Return exactly the line that contains "Given: Like malcolm ashworth's reply" and all lines beneath it in the entries, through the very last one.

------------------------------------------------------------------------

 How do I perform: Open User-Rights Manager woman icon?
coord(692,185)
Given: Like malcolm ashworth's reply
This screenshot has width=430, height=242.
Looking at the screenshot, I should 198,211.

------------------------------------------------------------------------

» **Answer to this exercise**:
Given: Like malcolm ashworth's reply
This screenshot has width=430, height=242.
Looking at the screenshot, I should 198,211.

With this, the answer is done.